There are at least 2 possibilities regarding the immature JMML cells that the continuously activated RAS acts on. The first one is that JMML cells already committed to the monocyte/macrophage lineage may be hastened along the pathway by the activated RAS. Second, continuously activated RAS may act on the multipotential JMML cells to commit them to differentiate into monocytes/macrophages but not other lineages, including granulocytes, because it was shown that mutational activation of RAS in murine multipotential precursor cells inhibits their differentiation into, not macrophages, but neutrophils.³⁸  In any case, ZOL, a RAS-blocker, arrested the JMML cells in the early stages by suppressing their differentiation into mature monocytes/macrophages.

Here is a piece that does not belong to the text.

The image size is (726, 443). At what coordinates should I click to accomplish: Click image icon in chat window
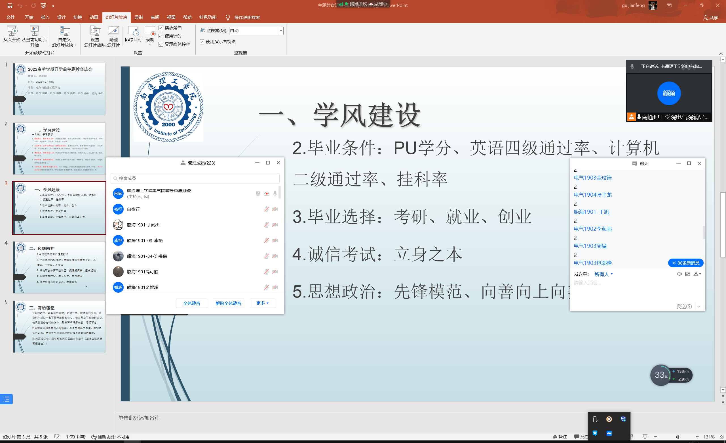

The growth of monocytes/macrophages from normal BM cells was suppressed by 100 μM ZOL in both clonal and suspension cultures, but the effect of ZOL on granulocyte development was minor even at a higher concentration. This suggests that activated RAS also acts on immature hematopoietic cells to preferentially differentiate along monocyte/macrophage lineage in normal hematopoiesis. RAS, continuously activated in JMML cells, may accelerate their differentiation into monocytes/macrophages, although monocytes/macrophages derived from JMML cells were dysfunctional because they reacted weakly to α-NBE staining as compared with those from normal BM cells. Therefore, the massive expansion of macrophages in the culture of JMML cells may be the result of their accelerated differentiation into monocytes/macrophages. However, there remains a possibility that aberrant signaling through the RAS stimulates not only the differentiation of immature JMML cells but also the proliferation of mature monocytes/macrophages derived from immature JMML cells directly.

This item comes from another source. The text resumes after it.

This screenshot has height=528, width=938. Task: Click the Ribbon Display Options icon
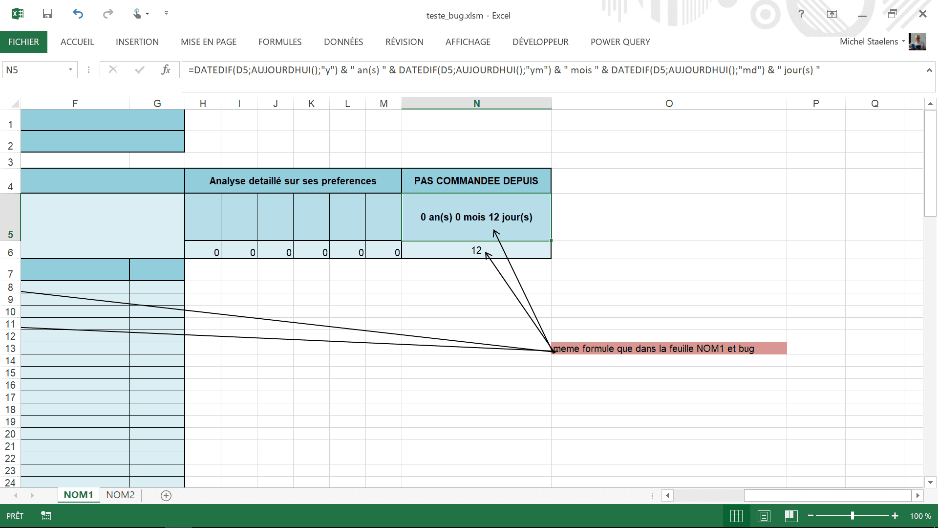coord(832,14)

Aside from providing insight into molecular mechanisms behind the pathogenesis of JMML, our observation offers a novel approach to therapy in JMML because it has been proven that ZOL can be safely used in the treatment of bone disease or some cancers.^26,39  In the present study, indeed, the effect of ZOL on normal BM cells was weak as compared with that on JMML cells. Even though ZOL does not kill the immature population of JMML cells as shown by the flow cytometric analysis of the cultured JMML cells, ZOL, which prevents the massive expansion of monocytes/macrophages derived from JMML cells, could be useful for the therapy of JMML, because death in patients with JMML usually occurs as the result of monocytic-cell infiltration to organs, leading to organ dysfunction, infection, and bleeding.¹ 

We mainly used the concentrations of more than 10 μM ZOL to define the difference of the effect of ZOL between JMML and normal BM cells in the present study. In the clinical situation, however, it is critical whether the serum concentration of ZOL in vivo is able to inhibit the JMML-cell growth. In the experiment using lower concentrations, ZOL had an inhibitory effect on JMML cells, although little effect on normal BM cells, even at a concentration of 3 μM, which was within the range of serum concentrations reported in a previous clinical study for the therapy of osteoporosis.²⁶  Although the inhibitory effect of ZOL on JMML-cell growth does not reach a maximum at such a concentration in vivo, ZOL could enhance the effectiveness of other antileukemia drugs targeting immature JMML cells in combination with such drugs.^25,40  To translate our finding to the clinical setting, further studies to clarify the molecular mechanism of the effect of ZOL and the in vivo effect of ZOL are needed.